There is a slender blade bound to his leg. A long-handled dagger on his hip.

He is a squire, a servant to the Order of the Gasworks. It is the order's namesake that he stands before now.

The Gasworks. The other figure on that barren desert-scape.

It is towering in its stature. Sean Halversen stands level with its jointed knee, and must tilt back his head to look into its face.
Steel. Black, aged steel. Much akin to the rotting girders that stab unmoving through the chalk sand around them. Black steel that was fashioned - once, a long time ago - into the effigy of a man. The chest is a great steel drum, from which thinner, girder-like arms and legs are hinged. Stamped across the chest is one word, in tall imprinted font - GASWORKS.
Its head is a cage. Bulky, it boxes in a glass orb, which sits snug against the wire mesh of its cage. The orb was perhaps the size of Sean's head.

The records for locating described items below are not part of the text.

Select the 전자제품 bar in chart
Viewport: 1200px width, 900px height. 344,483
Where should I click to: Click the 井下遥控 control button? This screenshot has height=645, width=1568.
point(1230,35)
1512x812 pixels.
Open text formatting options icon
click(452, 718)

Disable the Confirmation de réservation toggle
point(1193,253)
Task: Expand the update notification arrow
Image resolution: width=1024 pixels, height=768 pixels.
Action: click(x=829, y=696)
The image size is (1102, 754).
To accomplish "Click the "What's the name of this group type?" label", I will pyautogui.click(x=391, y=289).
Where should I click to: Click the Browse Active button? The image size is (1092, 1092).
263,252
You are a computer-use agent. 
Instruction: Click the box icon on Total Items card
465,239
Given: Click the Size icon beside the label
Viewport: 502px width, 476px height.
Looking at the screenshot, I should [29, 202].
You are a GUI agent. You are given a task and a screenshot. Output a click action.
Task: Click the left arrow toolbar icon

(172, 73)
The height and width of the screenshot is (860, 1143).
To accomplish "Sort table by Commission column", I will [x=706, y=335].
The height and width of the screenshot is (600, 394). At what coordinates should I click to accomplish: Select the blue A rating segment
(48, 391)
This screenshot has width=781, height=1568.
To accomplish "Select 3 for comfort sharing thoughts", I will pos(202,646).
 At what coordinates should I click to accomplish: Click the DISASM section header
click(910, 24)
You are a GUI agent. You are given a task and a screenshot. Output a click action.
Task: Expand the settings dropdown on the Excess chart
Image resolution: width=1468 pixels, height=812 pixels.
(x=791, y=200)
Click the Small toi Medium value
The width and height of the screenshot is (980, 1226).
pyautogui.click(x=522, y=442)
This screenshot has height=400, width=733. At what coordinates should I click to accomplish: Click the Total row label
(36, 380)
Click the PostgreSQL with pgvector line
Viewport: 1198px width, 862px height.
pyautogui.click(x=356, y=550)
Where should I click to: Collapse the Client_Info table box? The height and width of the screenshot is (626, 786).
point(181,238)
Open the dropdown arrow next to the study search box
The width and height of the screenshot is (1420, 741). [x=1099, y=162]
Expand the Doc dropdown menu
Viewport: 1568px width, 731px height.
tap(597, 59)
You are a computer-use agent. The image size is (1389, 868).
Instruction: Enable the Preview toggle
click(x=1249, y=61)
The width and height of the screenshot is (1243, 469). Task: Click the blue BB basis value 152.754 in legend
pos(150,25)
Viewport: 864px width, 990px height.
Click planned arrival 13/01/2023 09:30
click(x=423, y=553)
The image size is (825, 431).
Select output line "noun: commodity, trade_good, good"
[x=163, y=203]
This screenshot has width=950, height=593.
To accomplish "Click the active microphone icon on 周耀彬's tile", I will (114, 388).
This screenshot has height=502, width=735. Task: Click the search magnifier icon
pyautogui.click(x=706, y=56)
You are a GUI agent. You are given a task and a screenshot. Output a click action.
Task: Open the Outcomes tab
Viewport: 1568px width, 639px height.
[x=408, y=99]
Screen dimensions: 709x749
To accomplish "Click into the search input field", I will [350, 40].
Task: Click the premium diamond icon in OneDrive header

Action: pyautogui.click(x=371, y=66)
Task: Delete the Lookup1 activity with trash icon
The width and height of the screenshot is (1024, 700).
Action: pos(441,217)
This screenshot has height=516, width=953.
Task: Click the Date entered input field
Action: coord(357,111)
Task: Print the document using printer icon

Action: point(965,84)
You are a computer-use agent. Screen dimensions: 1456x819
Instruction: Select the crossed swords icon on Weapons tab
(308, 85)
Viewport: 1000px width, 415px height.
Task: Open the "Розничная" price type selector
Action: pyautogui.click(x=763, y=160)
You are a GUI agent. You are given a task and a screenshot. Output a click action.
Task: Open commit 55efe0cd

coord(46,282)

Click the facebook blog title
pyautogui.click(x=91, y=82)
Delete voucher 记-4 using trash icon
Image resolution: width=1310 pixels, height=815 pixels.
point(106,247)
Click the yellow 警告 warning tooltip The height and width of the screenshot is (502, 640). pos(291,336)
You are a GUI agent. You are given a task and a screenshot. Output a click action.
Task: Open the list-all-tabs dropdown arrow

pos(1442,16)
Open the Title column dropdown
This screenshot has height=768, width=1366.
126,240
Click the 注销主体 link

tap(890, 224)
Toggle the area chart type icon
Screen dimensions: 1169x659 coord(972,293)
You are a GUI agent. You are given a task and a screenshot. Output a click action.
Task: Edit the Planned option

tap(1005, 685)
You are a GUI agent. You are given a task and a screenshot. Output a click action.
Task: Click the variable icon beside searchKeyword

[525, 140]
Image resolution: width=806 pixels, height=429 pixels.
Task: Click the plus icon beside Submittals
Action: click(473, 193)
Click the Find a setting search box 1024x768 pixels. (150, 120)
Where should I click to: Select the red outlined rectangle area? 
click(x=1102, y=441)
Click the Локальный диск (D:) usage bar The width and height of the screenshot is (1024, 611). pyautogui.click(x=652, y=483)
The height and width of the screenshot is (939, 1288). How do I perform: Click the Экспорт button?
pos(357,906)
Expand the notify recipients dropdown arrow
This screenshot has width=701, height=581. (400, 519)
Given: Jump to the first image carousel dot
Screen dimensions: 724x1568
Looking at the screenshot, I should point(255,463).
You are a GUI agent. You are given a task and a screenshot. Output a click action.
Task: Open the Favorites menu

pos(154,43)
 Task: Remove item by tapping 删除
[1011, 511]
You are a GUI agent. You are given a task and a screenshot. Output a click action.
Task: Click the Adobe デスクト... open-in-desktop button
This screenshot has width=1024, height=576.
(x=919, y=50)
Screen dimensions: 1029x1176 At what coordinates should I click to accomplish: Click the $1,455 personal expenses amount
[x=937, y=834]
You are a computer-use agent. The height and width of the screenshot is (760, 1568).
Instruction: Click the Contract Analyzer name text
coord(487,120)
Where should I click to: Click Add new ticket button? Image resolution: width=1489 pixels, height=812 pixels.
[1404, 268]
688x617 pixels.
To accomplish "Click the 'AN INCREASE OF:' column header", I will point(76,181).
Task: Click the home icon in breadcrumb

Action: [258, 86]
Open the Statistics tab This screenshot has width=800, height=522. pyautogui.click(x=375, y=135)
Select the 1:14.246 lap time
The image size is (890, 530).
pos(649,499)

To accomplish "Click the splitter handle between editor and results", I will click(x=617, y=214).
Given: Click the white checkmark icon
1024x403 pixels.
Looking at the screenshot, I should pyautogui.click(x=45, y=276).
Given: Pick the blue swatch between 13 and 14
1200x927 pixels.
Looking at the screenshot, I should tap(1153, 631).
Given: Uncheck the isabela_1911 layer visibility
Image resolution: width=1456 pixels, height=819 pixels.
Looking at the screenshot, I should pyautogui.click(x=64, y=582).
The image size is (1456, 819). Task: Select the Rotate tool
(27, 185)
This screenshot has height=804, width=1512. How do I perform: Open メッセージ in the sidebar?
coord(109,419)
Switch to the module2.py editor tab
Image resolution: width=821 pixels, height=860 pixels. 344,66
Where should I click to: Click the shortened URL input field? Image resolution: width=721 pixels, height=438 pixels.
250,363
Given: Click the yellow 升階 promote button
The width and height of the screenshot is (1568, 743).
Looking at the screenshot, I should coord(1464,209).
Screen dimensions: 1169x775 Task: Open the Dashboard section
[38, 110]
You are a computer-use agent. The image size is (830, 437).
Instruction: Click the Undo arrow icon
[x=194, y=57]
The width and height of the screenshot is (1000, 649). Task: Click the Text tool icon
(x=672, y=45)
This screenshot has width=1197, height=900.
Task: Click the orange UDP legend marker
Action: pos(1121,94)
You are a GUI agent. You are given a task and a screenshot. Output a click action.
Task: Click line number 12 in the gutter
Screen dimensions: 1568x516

Sean kneels. He draws his epee and stand it before him, as he was instructed to do. To show deference before the Gasworks. Before the steel golem of the Iron Wastes.

There they stand for a time, Sean saying nothing, the Gasworks unmoving and unliving. Silent as steel.

Then, a bubble. A stirring in the orb. Under a thin layer of dust and chalk, blue fluids bubble. A weak, transparent, still thing, stirs.
Pinkish, the things within the orb bobs, gently, in its waters. Thin, trailing tentacles wriggle, sluggishly. The thing pulsates, almost glowing, suddenly.

Sean Halversen recognises the jellyfish only through stories, through tapestries and engravings from the hallowed tomes of his order's library.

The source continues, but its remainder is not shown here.